*** Block opens ***

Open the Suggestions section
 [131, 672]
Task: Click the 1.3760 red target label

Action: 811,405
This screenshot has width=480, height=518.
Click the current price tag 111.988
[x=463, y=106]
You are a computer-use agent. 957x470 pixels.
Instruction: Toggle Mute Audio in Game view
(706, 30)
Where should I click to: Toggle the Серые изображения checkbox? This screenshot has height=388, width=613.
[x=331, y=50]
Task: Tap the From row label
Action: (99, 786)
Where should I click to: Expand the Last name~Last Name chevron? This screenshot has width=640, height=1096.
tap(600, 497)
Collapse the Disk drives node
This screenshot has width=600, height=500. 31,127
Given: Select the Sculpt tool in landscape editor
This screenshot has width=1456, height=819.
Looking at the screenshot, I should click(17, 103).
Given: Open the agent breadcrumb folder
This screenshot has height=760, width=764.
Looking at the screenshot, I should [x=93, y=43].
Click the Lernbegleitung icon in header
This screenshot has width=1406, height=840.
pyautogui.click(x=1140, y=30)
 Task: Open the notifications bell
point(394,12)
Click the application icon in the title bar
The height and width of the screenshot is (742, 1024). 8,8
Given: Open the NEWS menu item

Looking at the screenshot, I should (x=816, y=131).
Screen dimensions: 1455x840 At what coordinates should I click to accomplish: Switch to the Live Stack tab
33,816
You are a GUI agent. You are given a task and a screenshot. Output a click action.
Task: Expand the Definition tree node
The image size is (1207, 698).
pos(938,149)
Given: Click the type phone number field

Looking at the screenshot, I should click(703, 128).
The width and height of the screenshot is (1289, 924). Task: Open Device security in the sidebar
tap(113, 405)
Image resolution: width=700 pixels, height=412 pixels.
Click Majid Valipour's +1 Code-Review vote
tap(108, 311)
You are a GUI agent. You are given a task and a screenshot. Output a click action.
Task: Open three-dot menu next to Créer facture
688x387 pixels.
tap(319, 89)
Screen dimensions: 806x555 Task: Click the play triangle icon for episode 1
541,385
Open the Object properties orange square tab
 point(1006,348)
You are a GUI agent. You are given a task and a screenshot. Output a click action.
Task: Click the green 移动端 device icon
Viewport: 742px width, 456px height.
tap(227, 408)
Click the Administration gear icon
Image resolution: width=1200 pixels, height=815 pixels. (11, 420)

*** Block closes ***

**Your goal**
Please set down the full listing above, word for word.

**Answer**
Open the Suggestions section
 [131, 672]
Task: Click the 1.3760 red target label

Action: 811,405
This screenshot has width=480, height=518.
Click the current price tag 111.988
[x=463, y=106]
You are a computer-use agent. 957x470 pixels.
Instruction: Toggle Mute Audio in Game view
(706, 30)
Where should I click to: Toggle the Серые изображения checkbox? This screenshot has height=388, width=613.
[x=331, y=50]
Task: Tap the From row label
Action: (99, 786)
Where should I click to: Expand the Last name~Last Name chevron? This screenshot has width=640, height=1096.
tap(600, 497)
Collapse the Disk drives node
This screenshot has width=600, height=500. 31,127
Given: Select the Sculpt tool in landscape editor
This screenshot has width=1456, height=819.
Looking at the screenshot, I should click(17, 103).
Given: Open the agent breadcrumb folder
This screenshot has height=760, width=764.
Looking at the screenshot, I should [x=93, y=43].
Click the Lernbegleitung icon in header
This screenshot has width=1406, height=840.
pyautogui.click(x=1140, y=30)
 Task: Open the notifications bell
point(394,12)
Click the application icon in the title bar
The height and width of the screenshot is (742, 1024). 8,8
Given: Open the NEWS menu item

Looking at the screenshot, I should (x=816, y=131).
Screen dimensions: 1455x840 At what coordinates should I click to accomplish: Switch to the Live Stack tab
33,816
You are a GUI agent. You are given a task and a screenshot. Output a click action.
Task: Expand the Definition tree node
The image size is (1207, 698).
pos(938,149)
Given: Click the type phone number field

Looking at the screenshot, I should click(703, 128).
The width and height of the screenshot is (1289, 924). Task: Open Device security in the sidebar
tap(113, 405)
Image resolution: width=700 pixels, height=412 pixels.
Click Majid Valipour's +1 Code-Review vote
tap(108, 311)
You are a GUI agent. You are given a task and a screenshot. Output a click action.
Task: Open three-dot menu next to Créer facture
688x387 pixels.
tap(319, 89)
Screen dimensions: 806x555 Task: Click the play triangle icon for episode 1
541,385
Open the Object properties orange square tab
 point(1006,348)
You are a GUI agent. You are given a task and a screenshot. Output a click action.
Task: Click the green 移动端 device icon
Viewport: 742px width, 456px height.
tap(227, 408)
Click the Administration gear icon
Image resolution: width=1200 pixels, height=815 pixels. (11, 420)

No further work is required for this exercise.